Kalila hanya terpana menatapi keteledorannya. Gelas yang baru diambil setelah jadi itu terlepas begitu saja dari tangannya setelah Kalila mengintip sekilas isinya. Sepertinya ia sedang tidak fokus.

"Eh," Kalila seperti tersadar dari lamunan. "Eh maaf maaf. Aduh aku gak fokus. Bisa pinjam pel?"

"Gak apa-apa kak. Biar kami yang bersihkan. Mau dibuatkan lagi?"

"Eh oh boleh. Eh ini ya," Kalila langsung menyodorkan kartu kreditnya kepada petugas tersebut.

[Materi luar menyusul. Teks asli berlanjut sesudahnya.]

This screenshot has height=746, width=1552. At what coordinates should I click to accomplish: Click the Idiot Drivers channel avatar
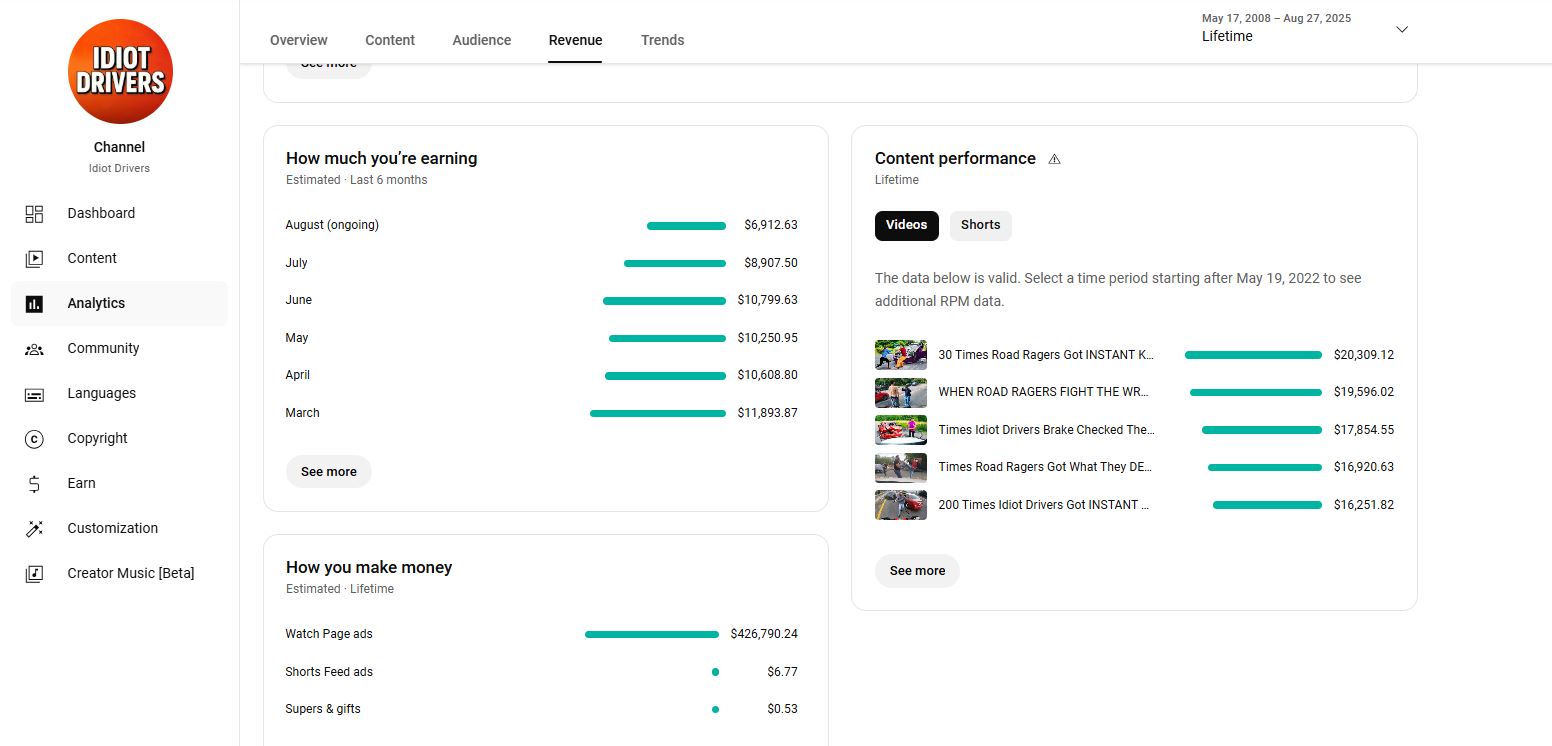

Tanpa menunggu tanggapan, ia masuk begitu saja ke pintu khusus karyawan dan mencari pel. Petugas itu kebingungan. Antara mencegah Kalila masuk atau kembali ke kasir karena sudah banyak pelanggan. Pelanggan yang penasaran akan apa yang terjadi.

Kalila sudah memegang gagang kain pel dan langsung bergerak membersihkan lantai yang kotor karena ketelodarannya. Meski tangannya aktif bergerak kesana kemari (mengabaikan orang-orang yang memandanginya), pikirannya menjelajah kemana-mana. Tadi sekilas dia merinding dan perasaannya tak enak. Ia khawatir terjadi sesuatu. Setelah ini Kalila harus segera menelepon keluarganya.

"Kak, ini minuman barunya," petugas itu menyodorkan gelas baru.

"Oh iya. Terima kasih. Maaf mungkin gak benar-benar bersih lantainya," Kalila menyodorkan gagang pel. Sebagai gantinya, dia mengambil gelasnya yang baru.

"Gak apa-apa, kak. Nanti kami yang bereskan,"

Kalila mengangguk. Setelah mengambil gelas baru dan kartu kreditnya dilemparkan begitu saja ke tas, Kalila menghubungi ibunya.

"Mama,"

"Malam, sayang. Gimana Semarang?"

"Mama baik-baik aja? Papa? Kakak?" Kalila berkata cepat dengan nada suara panik.

"Mama baik-baik aja. Ini lagi nonton sama papa. Kakak kamu juga lagi disini sama Kak Galih. Masih belum pulang setelah makan malam. Kita semua lagi kangen sama kamu. Jadi pulang Senin depan?"

Kalila menggeleng. Kemudian sadar ibunya tidak bisa melihatnya saat ini. "Besok, Ma. Urusanku selesai lebih cepat. Jadi mama, papa, Kak Kirana dan Kak Galih baik-baik aja?"

"Iya. Kita semua baik-baik aja. Memang kenapa sih?" Mamanya jadi penasaran.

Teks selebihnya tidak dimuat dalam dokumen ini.